Nearly half of U.S. adults now have high blood pressure

The new guidelines will sharply increase the number of people in America defined as having high blood pressure. With the previous cut-off of 140/90, roughly one in three U.S. adults had high blood pressure. The new guidelines will mean that nearly half of U.S. adults will be considered hypertensive.

However, point out the guidelines’ authors, there should only be a small increase in the number of people who will require anti-hypertensive medication. As mentioned earlier, scientists are emphasizing that lifestyle changes like improved diet should be the first line of defense.

How Long Does It Take To Lower Blood Pressure?

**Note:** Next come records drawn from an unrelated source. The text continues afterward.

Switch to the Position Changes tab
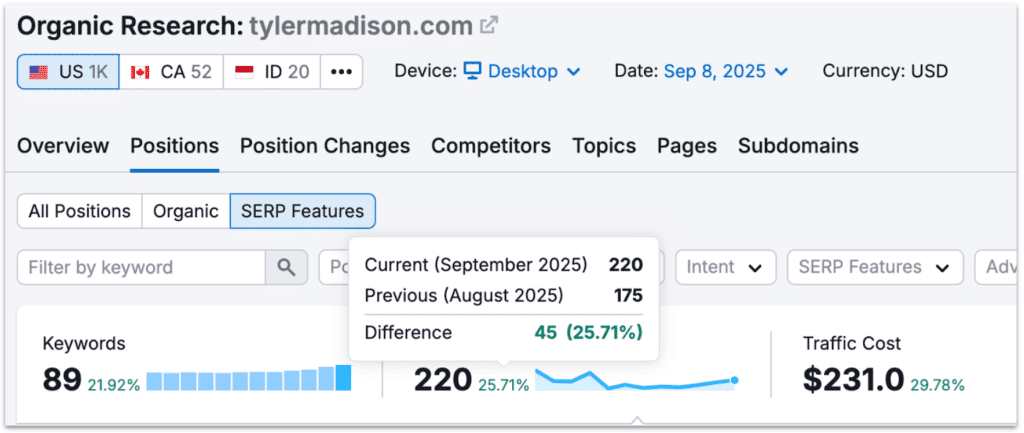 coord(325,146)
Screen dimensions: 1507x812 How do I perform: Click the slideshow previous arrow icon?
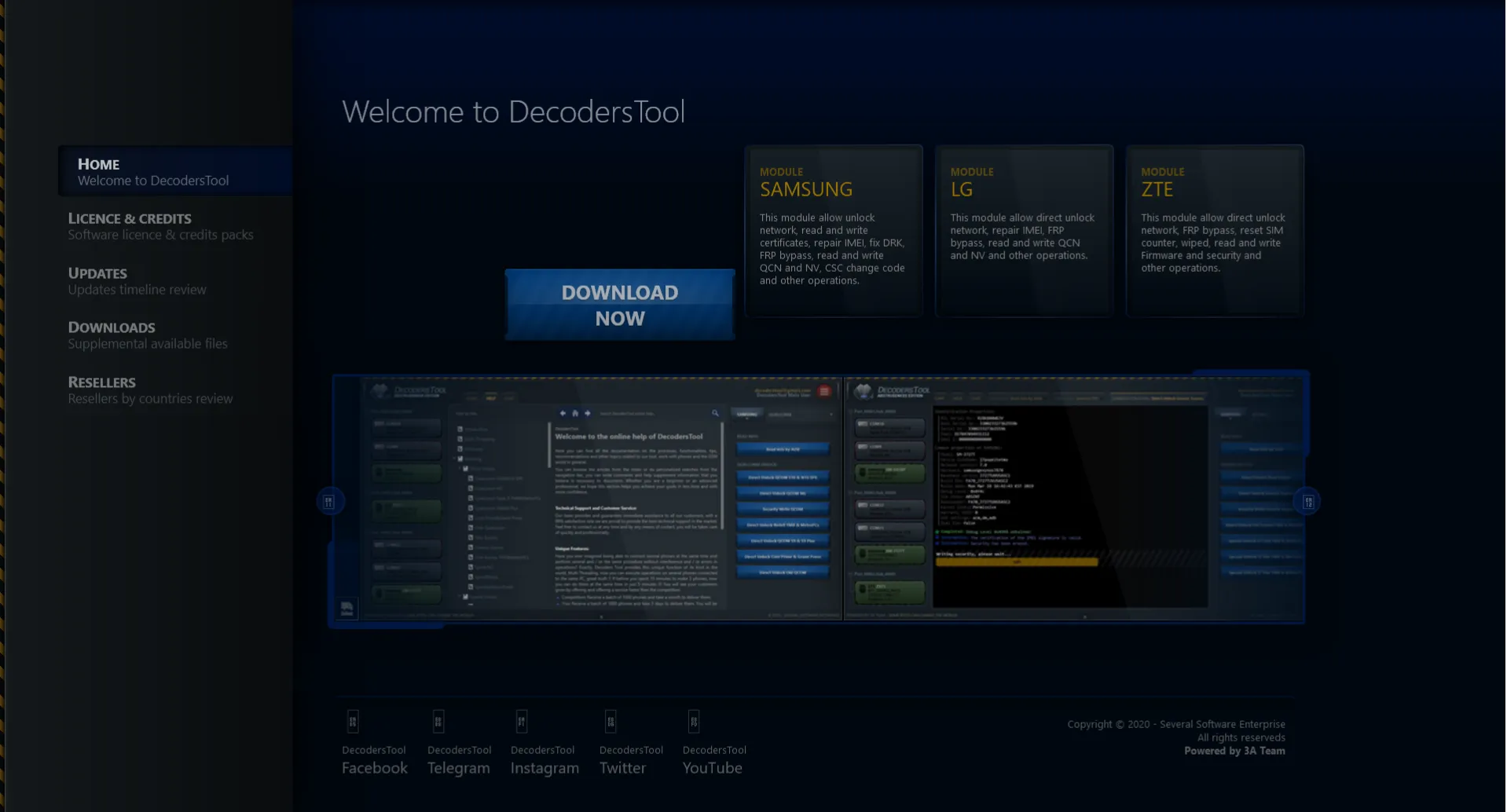329,502
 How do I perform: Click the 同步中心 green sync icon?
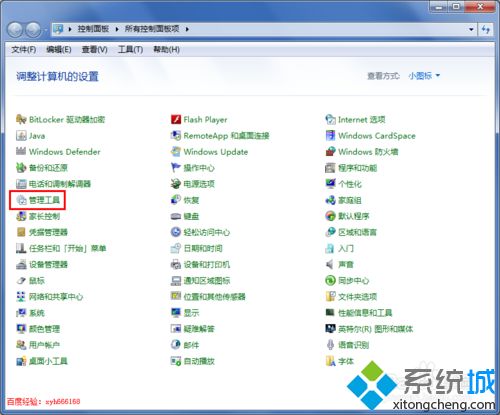(x=330, y=280)
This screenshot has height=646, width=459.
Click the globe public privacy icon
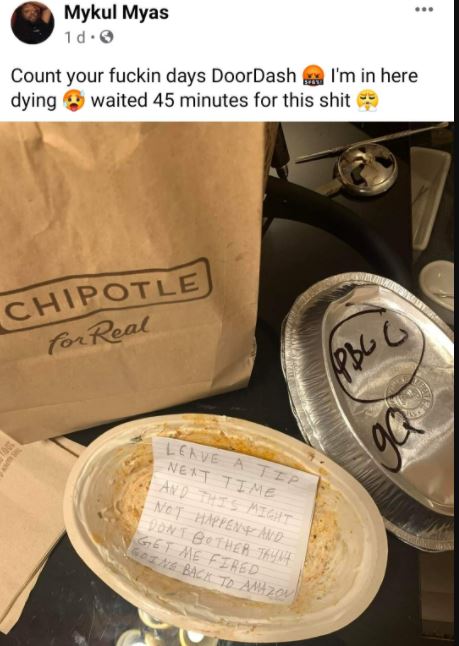(x=106, y=38)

Many do it in just 3 days. How long will it take you?

It’s tough to change your lifestyle

“Those who have the resources to attend a healthy-living resort like the Pritikin Longevity Center do see dramatic reductions in their blood pressure, but unfortunately, diet and other lifestyle changes needed to reverse elevated blood pressure might be very difficult to achieve for others, especially if they cannot get expert dietary counseling to limit salt/sodium and make tasty foods using herbs and spices instead of added sodium,” laments Jay Kenney, PhD, RD, FACN, educator and researcher at Pritikin.

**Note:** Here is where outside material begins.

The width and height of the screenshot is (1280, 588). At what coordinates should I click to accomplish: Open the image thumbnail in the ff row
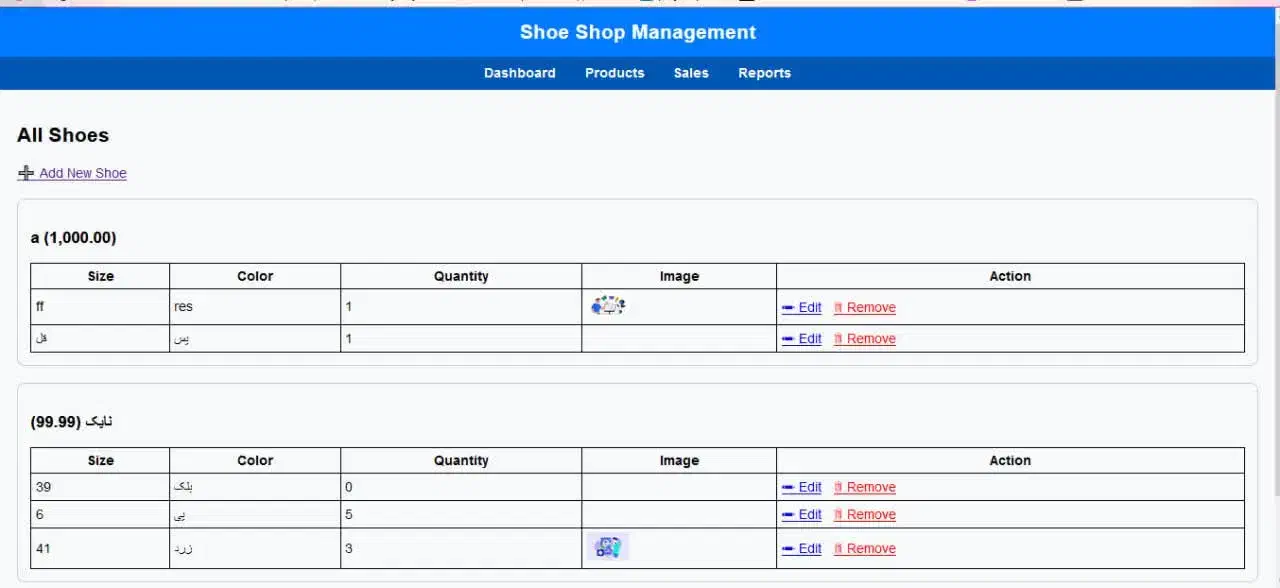pyautogui.click(x=608, y=306)
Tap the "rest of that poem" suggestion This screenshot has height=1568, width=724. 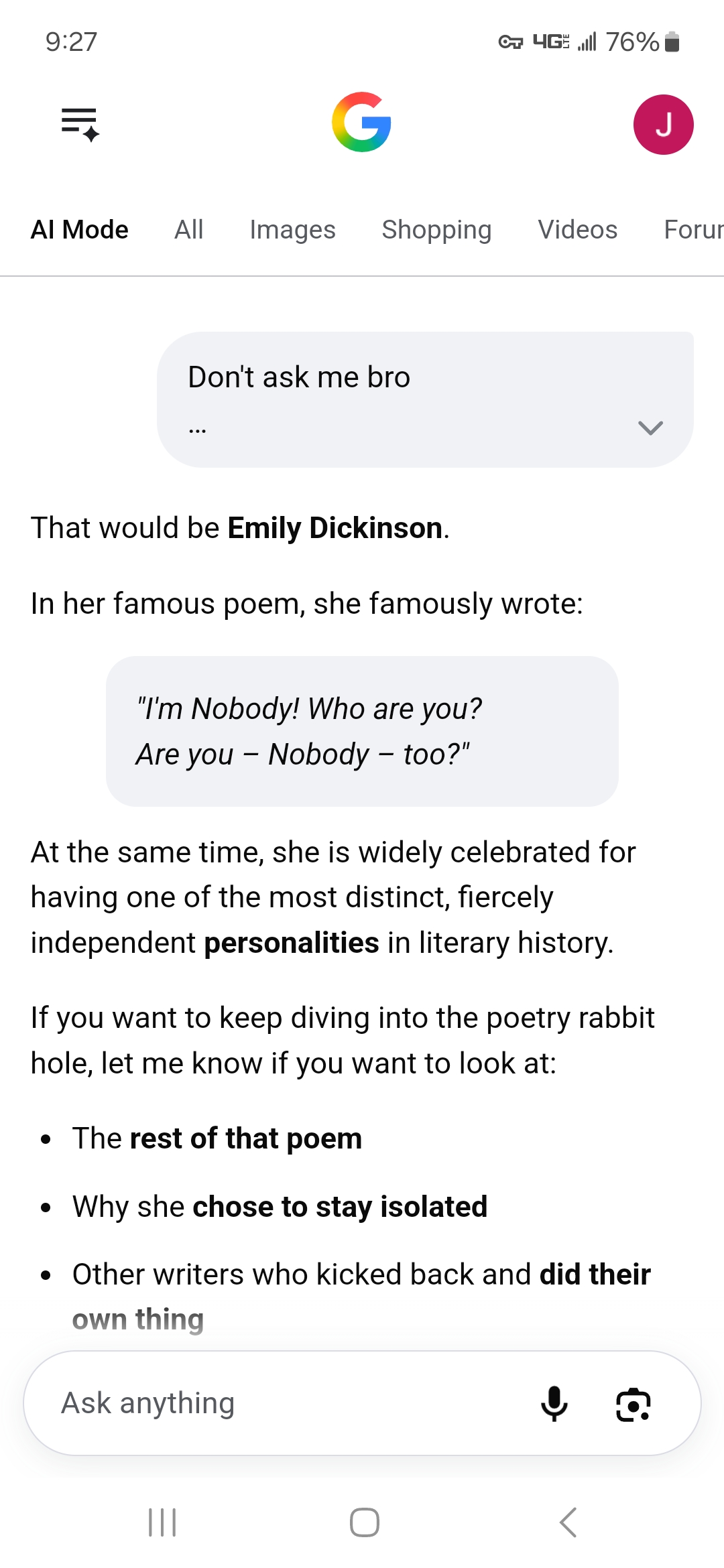(245, 1138)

“Getting expert dietary counseling in America can be a challenge because current U.S. medical guidelines often deny payment to registered dietitians/licensed nutritionists for management of hypertension. To really help most people lower their blood pressure with diet and lifestyle measures, we will likely need to establish treatment guidelines that allow physicians to refer their patients with high blood pressure to registered dietitians. This won’t happen unless Medicare, Medicaid, and private health insurers start reimbursing registered dietitians for their services.”